第二の母国・日本への想い
――最後に日本の人にメッセージを。
「イラク代表はぼくの哲学に沿った攻撃的なチームだ。いいサッカーをするよ。日本代表にも幸運を祈っている。イラクと日本が出場権を得て、ブラジルに来ることができればいい。震災の時は本当に心を痛めていた。日本はぼくにとって第二の母国だからね。日本の人々には愛情がある。サッカーの力で乗り越えていけると思っている」
――日本代表と対戦するのは楽しみですか?
「そうでもない。まずは目の前の対戦相手を倒すことを考えていく。8月になったら、日本対策を真剣に考える。現時点では日本の試合は観ない。まずやることがあるからね」
日本代表の試合を観ていないというのは事実かどうか分からない。
少なくとも欧州でプレーする日本人選手の情報は得ていることは間違いない。なぜならば毎回、「森本が点を取ったな」「本田のフリーキックはいい」という類の会話を交わしてきたからだ。世界中どこにいても、彼は可能な限り日本人選手のプレーをチェックしていた。もちろん、鹿島アントラーズの勝敗はいつも気に留めている。
未だにジーコが「第二の母国」と言うのは大袈裟ではない。今も日本に対する思いは深い。だからこそ、2006年W杯後の自分に対する評価が悔しいのだ。

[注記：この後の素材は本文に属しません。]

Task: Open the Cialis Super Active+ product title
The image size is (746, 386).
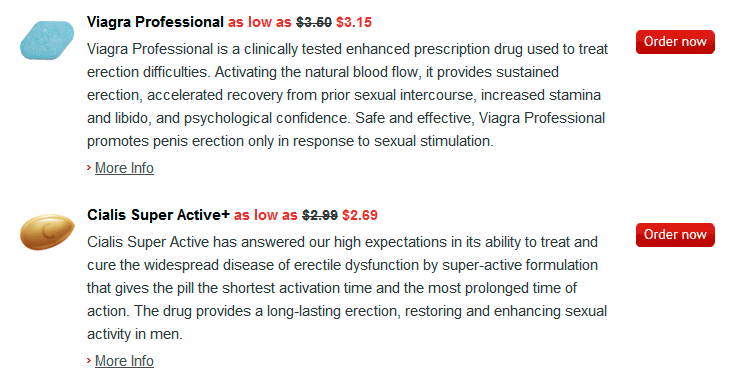Action: (x=158, y=215)
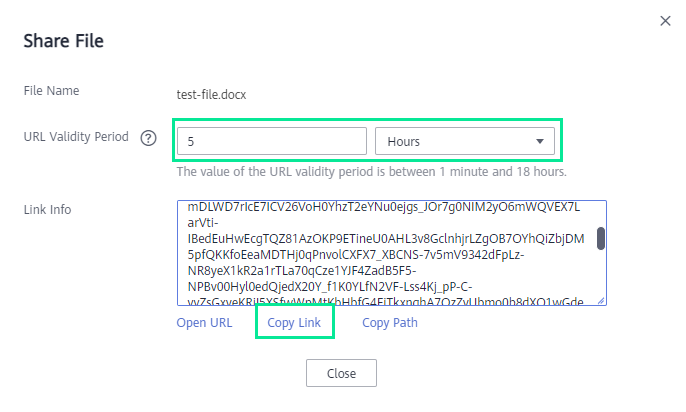The height and width of the screenshot is (412, 686).
Task: Click the URL Validity Period label
Action: (76, 137)
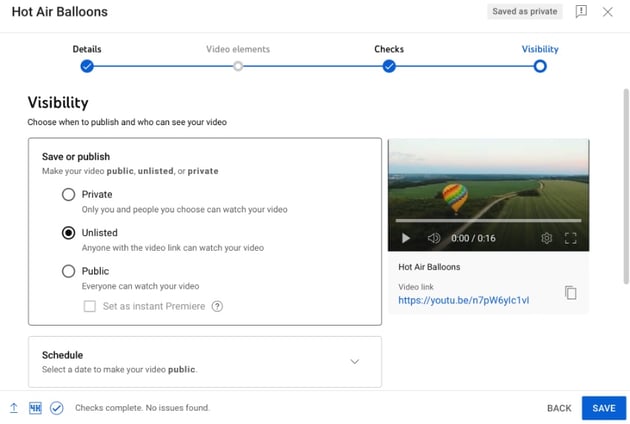This screenshot has width=630, height=424.
Task: Switch to the Checks step
Action: pyautogui.click(x=389, y=66)
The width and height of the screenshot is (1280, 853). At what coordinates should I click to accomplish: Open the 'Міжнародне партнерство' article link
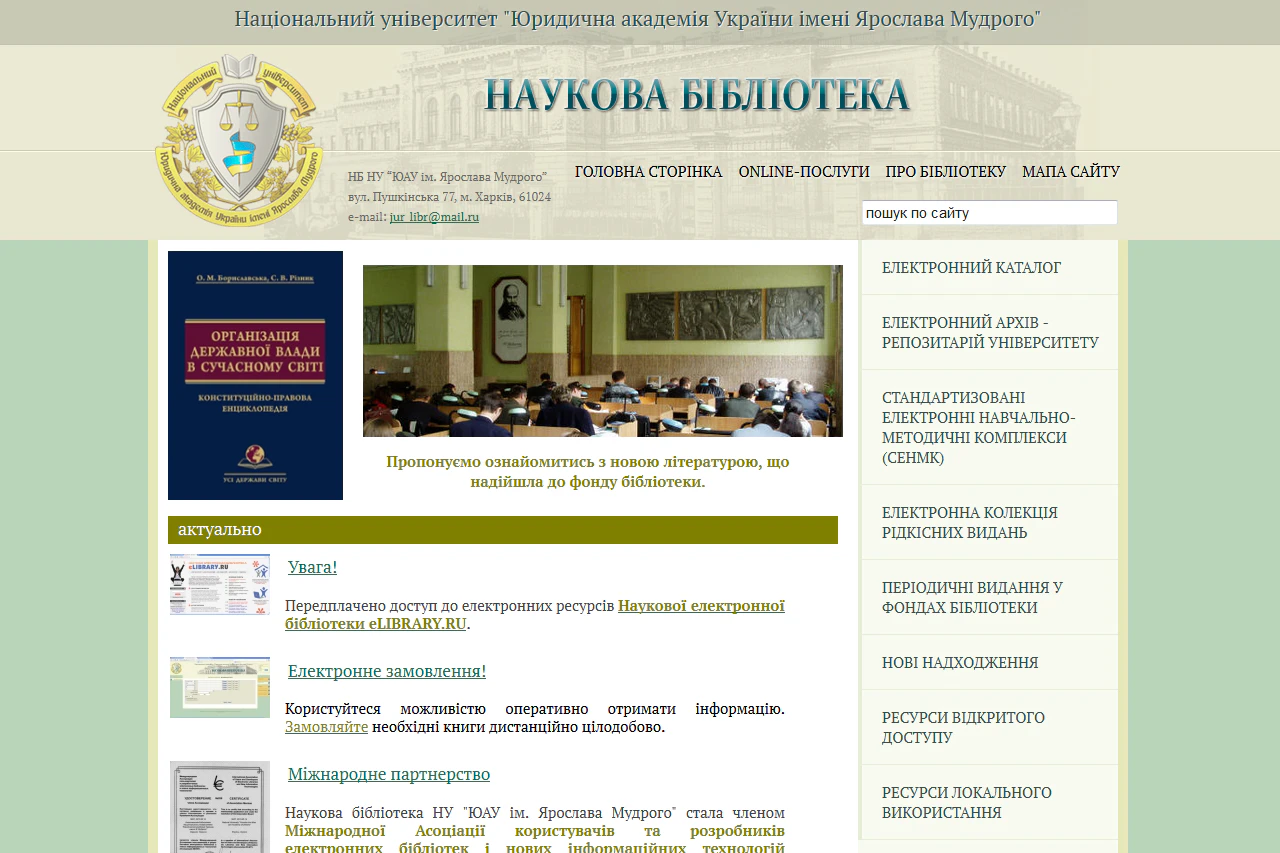coord(388,774)
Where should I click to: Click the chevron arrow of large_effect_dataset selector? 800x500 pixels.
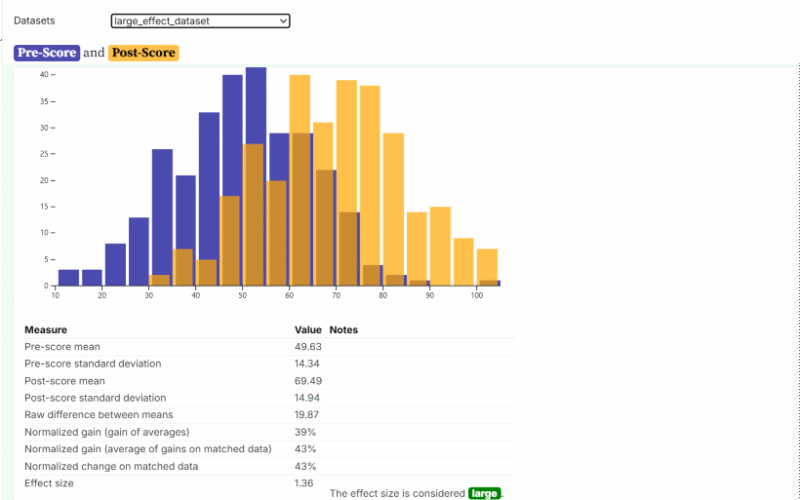[x=283, y=20]
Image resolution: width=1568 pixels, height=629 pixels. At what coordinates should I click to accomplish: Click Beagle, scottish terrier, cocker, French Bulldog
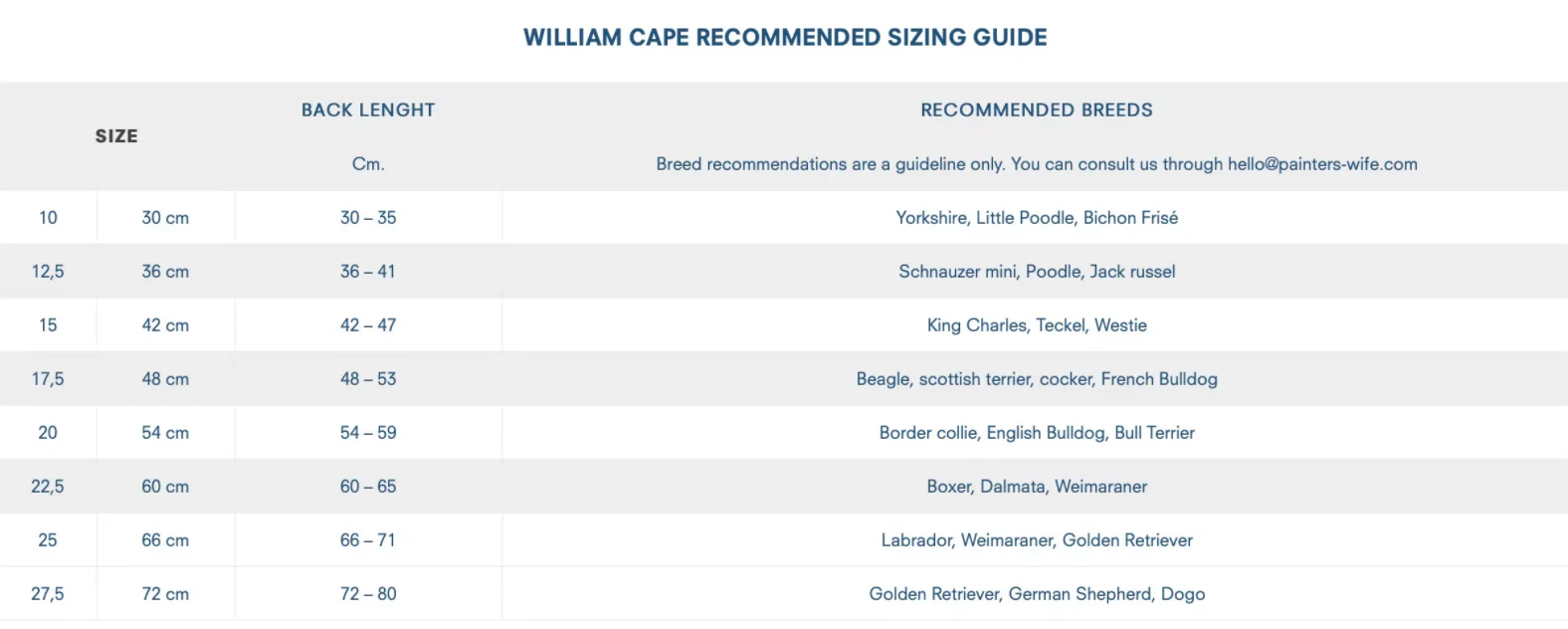point(1037,379)
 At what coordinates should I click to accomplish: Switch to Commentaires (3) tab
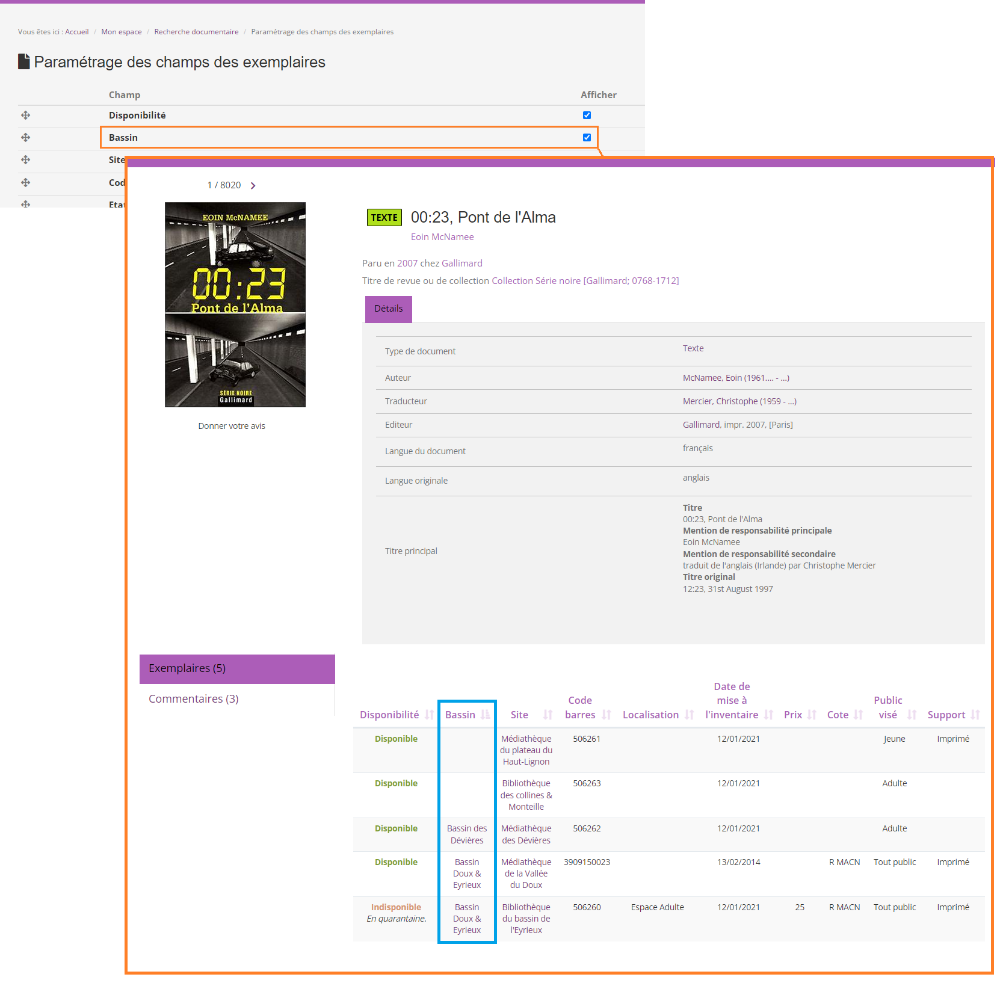(x=194, y=699)
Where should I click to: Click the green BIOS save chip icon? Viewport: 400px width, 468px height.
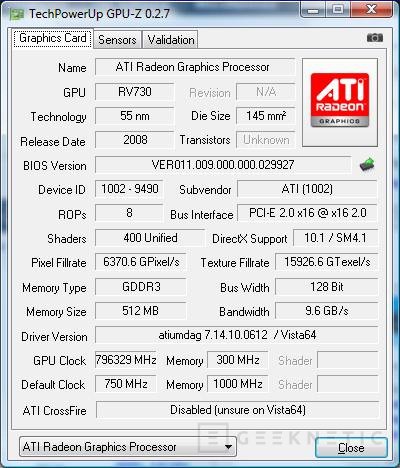tap(367, 165)
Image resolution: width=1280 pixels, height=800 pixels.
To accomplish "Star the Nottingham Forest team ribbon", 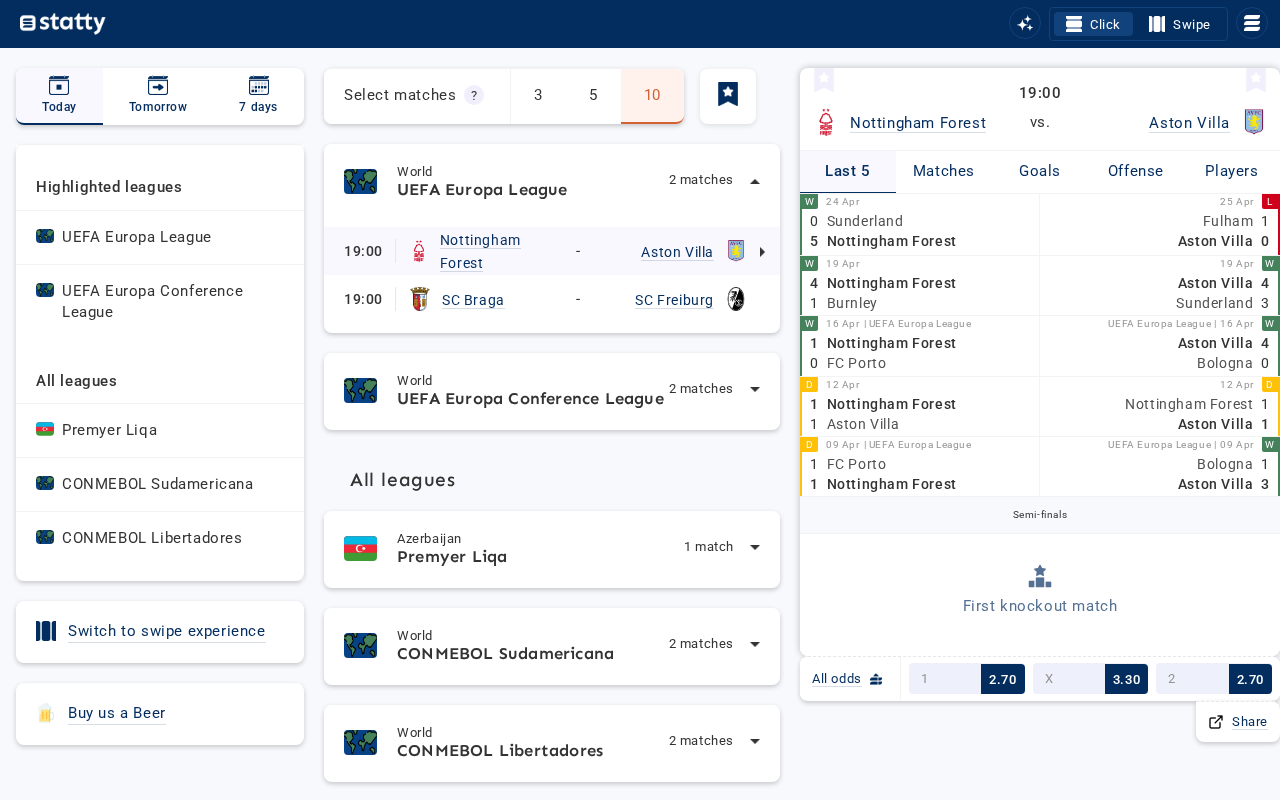I will (x=824, y=79).
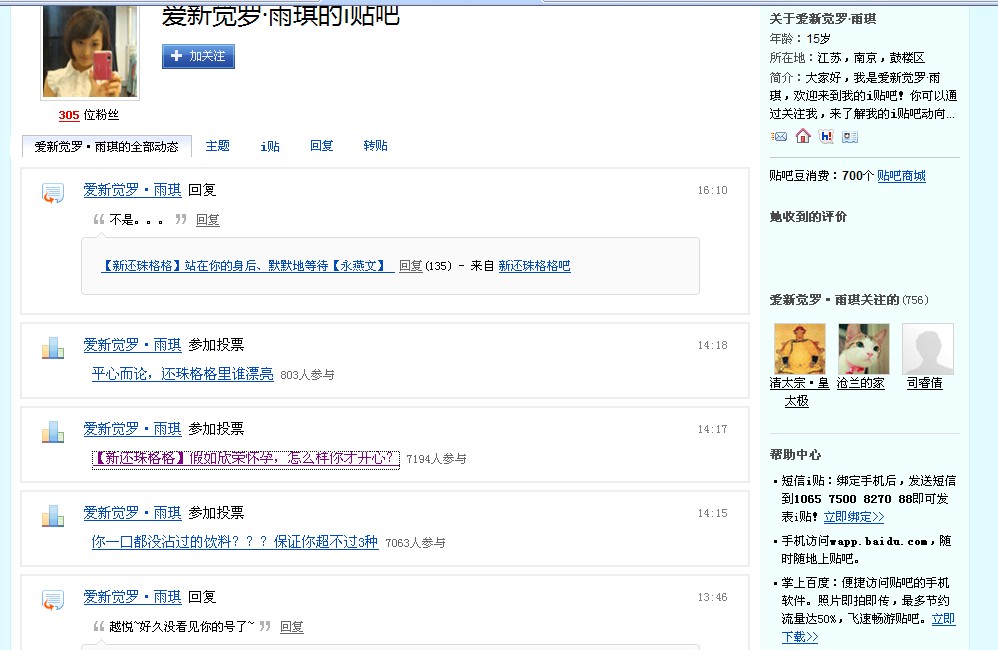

「たった1試合で、これまでの功績を否定されるのは辛い」
とジーコは漏らしたことがある。9月11日、日本代表との試合は、彼の意地を見せつける格好の舞台となるだろう。欧州チャンピオンズリーグに出場しないチームを率いたのは、そうした理由だったかもしれない。頑なに日本の試合を見ていないという彼の顔を見て、ふと思った。